__WORK TO COMPLETE__
**A)** Copy the passage on xylem sap flow word for word, from "Question 33" to "with K+ ions?".
**B)** Pick up the passage on xylem sap flow after its last sentence and continue writing it.

START EXTRACT PROVIDED

Temperature, light intensity, wind velocity

Because these factors affect transpiration rate and hence rate of sap flow

Additionally, rate of flow increases with increasing concentration of K+ ions

Question 32

Why do K+ ions increase rate of sap flow?

Answer 32

It affects the cell wall component in the membrane of pits between vessel elements, changing the size of the pit. This increases rate of water flow through a vessel when a neighboring vessel is blocked

Question 33

Explain how the hypothesis that K+ ions affects the xylem flow rate can be tested experimentally.

Answer 33

Cut two xylem containing flaps along the stem of a tobacco plant
Connect one (the control) to pure water
Connect the other to solutions containing known concentrations of K+

Question 34

What results were seen when xylems were treated with K+ ions?

Answer 34

The addition of K+ ions dramatically increased flow rate.

The rate returned to the control level when the K+ solution was replaced by pure water.

END EXTRACT PROVIDED
START GIVEN INFORMATION

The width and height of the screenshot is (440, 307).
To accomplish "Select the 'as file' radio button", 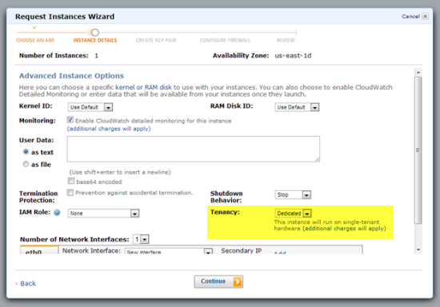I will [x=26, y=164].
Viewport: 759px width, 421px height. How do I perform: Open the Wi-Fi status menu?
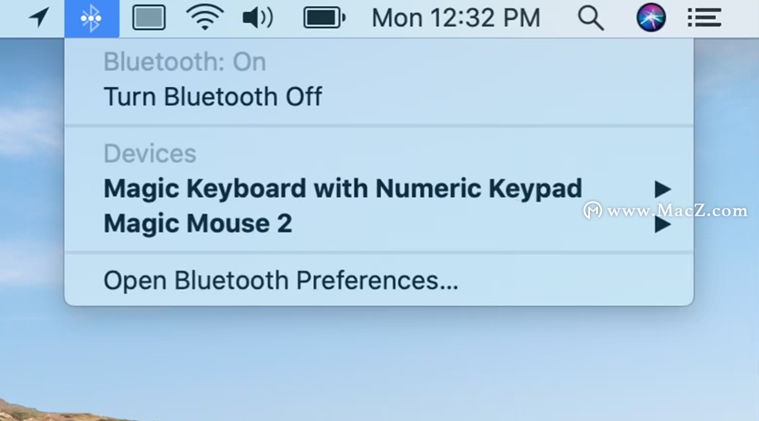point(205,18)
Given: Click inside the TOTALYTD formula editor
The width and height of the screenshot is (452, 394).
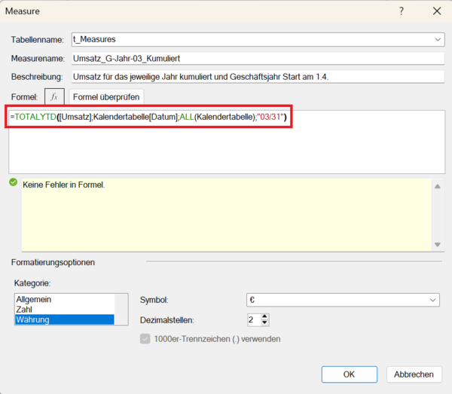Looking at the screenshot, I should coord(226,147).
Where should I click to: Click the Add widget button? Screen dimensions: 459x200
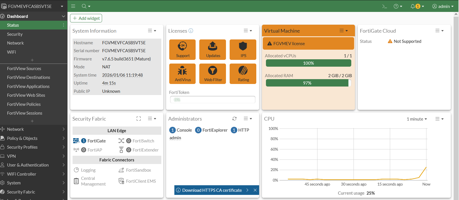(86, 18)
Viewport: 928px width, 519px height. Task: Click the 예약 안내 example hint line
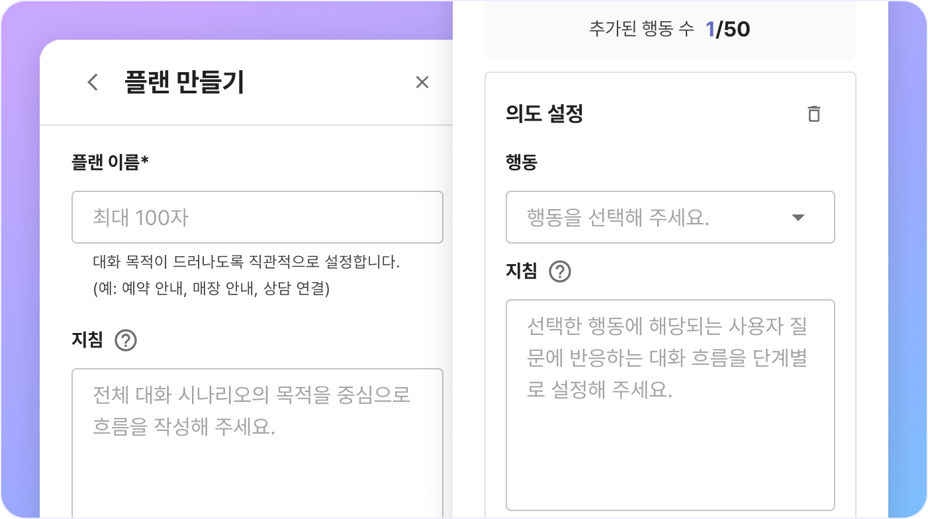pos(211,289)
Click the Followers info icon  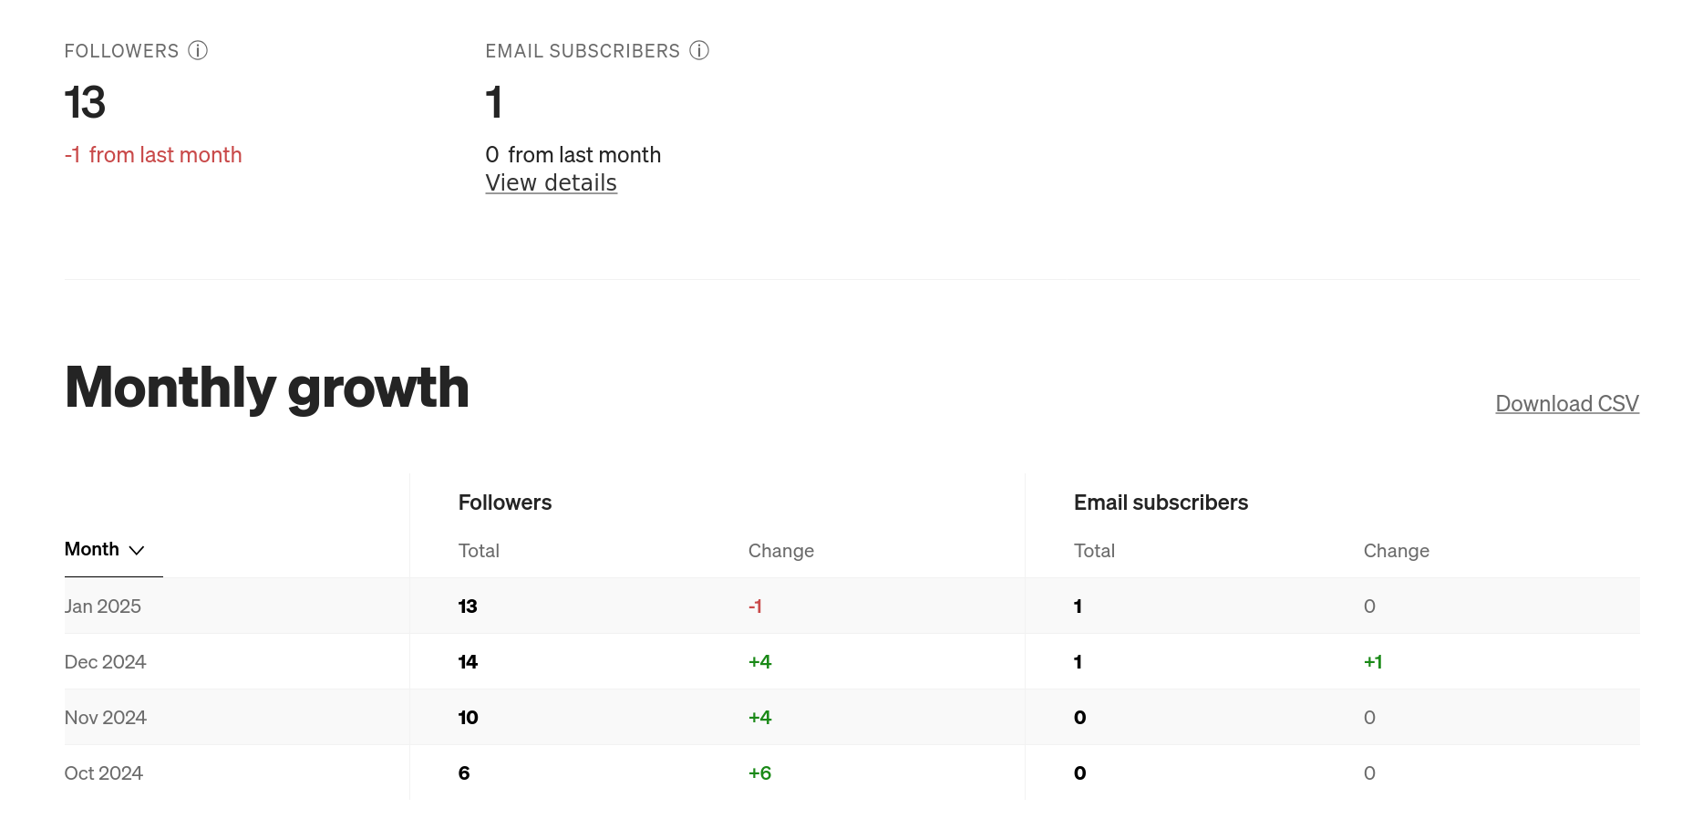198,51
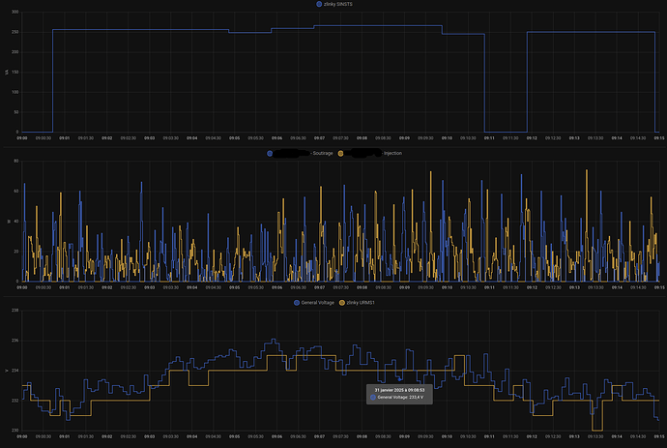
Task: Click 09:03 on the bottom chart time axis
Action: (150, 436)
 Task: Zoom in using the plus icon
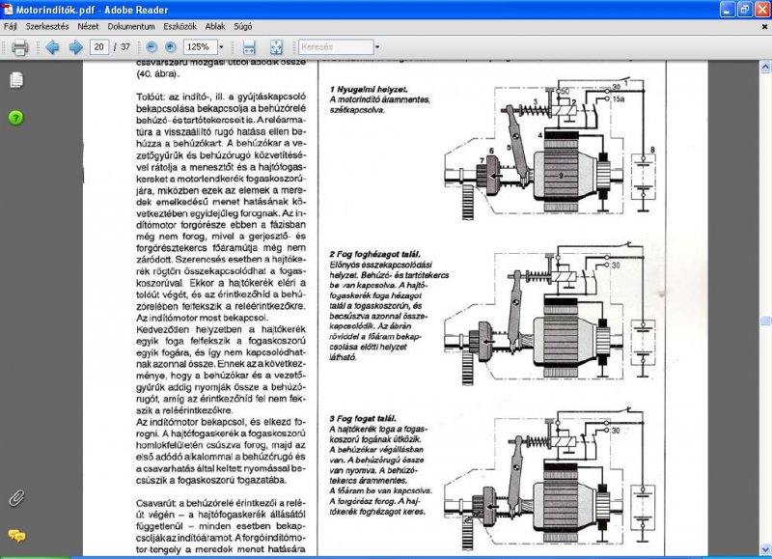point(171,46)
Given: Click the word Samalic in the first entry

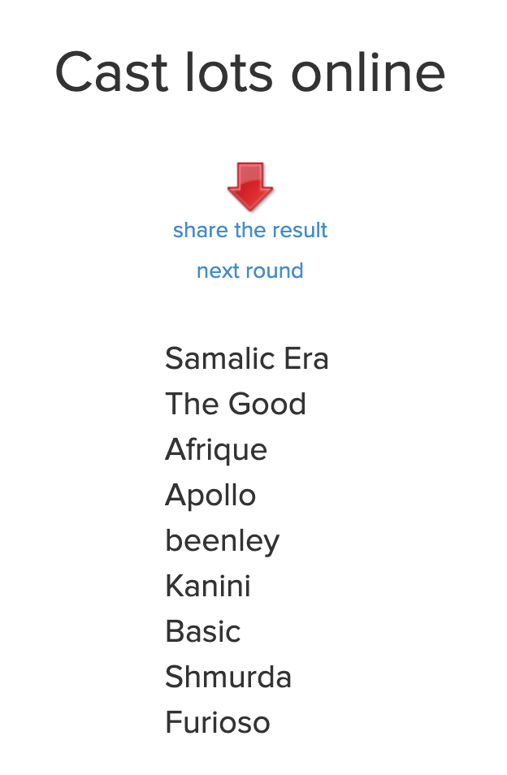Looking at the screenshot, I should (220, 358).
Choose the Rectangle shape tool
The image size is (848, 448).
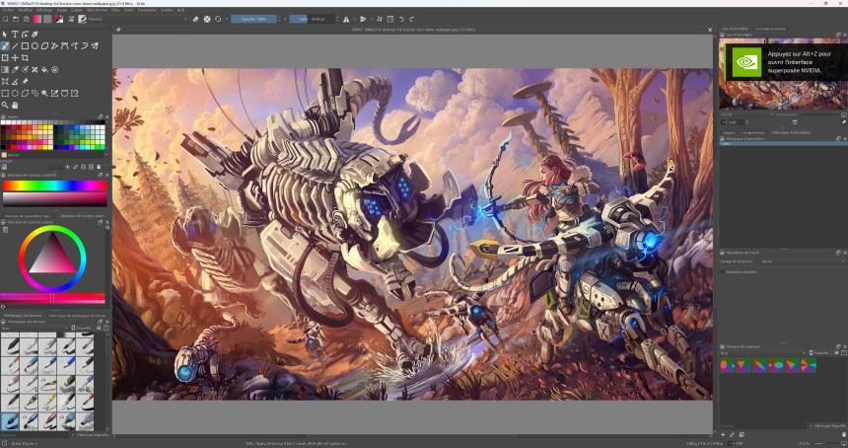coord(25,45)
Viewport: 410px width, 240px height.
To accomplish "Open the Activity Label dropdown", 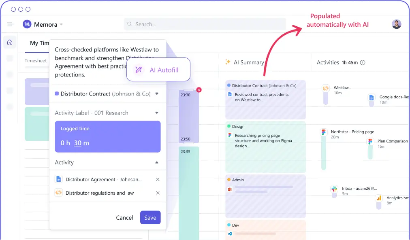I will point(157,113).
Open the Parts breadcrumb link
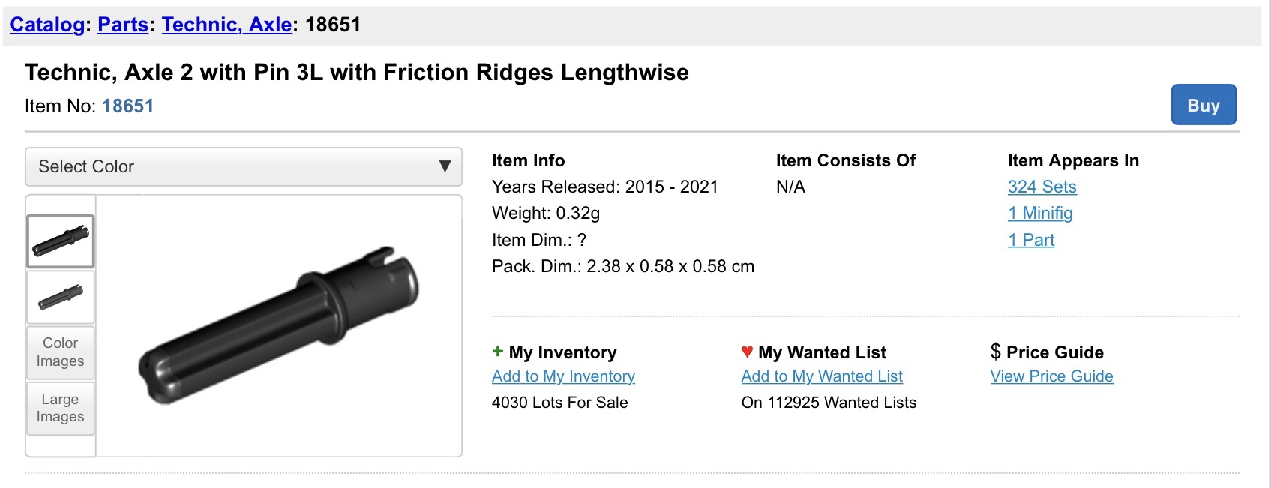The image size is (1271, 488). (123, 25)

END GIVEN INFORMATION

__SOLVED TASKS__
**A)**
Question 33

Explain how the hypothesis that K+ ions affects the xylem flow rate can be tested experimentally.

Answer 33

Cut two xylem containing flaps along the stem of a tobacco plant
Connect one (the control) to pure water
Connect the other to solutions containing known concentrations of K+

Question 34

What results were seen when xylems were treated with K+ ions?

**B)**
Question 35

How is water loss controlled?

Answer 35

The waxy cuticle of the leaf and stem epidermis

Stomata open and close by guard cells

Question 36

Why do stomata open?

Answer 36

To allow CO2 to enter by diffusion

Question 37

What are guard cells?

Answer 37

A pair of specialised epidermal cells

Question 38

When do plants open their stomata?

Answer 38

When light intensity is sufficient to maintain a moderate rate of photosynthesis

Question 39

Why do stomata close at night?

Answer 39

CO2 is not needed and water is conserved

Question 40

When do stomata close during the day?

Answer 40

When water is being lost too rapidly

Question 41

What cues cause stomatal opening?

Answer 41

Light intensity, CO2 concentration in intercellular spaces, water

Question 42

How does water stress control stomatal opening?

Answer 42

If a plant is under water stress (on sunny or windy days), water potential of mesophyll cells act as a cue. The mesophyll cells release a plant hormone called abscisic acid.
Abscisic acid acts on guard cells to close the stomata

Question 43

By what mechanism do guard cells open and close the stomata?

Answer 43

K+ concentration in guard cells. Blue light, absorbed by pigments in the guard cells plasma membrane, activates a proton pump which actively transports H+ out of the guard cell, drives K+ in.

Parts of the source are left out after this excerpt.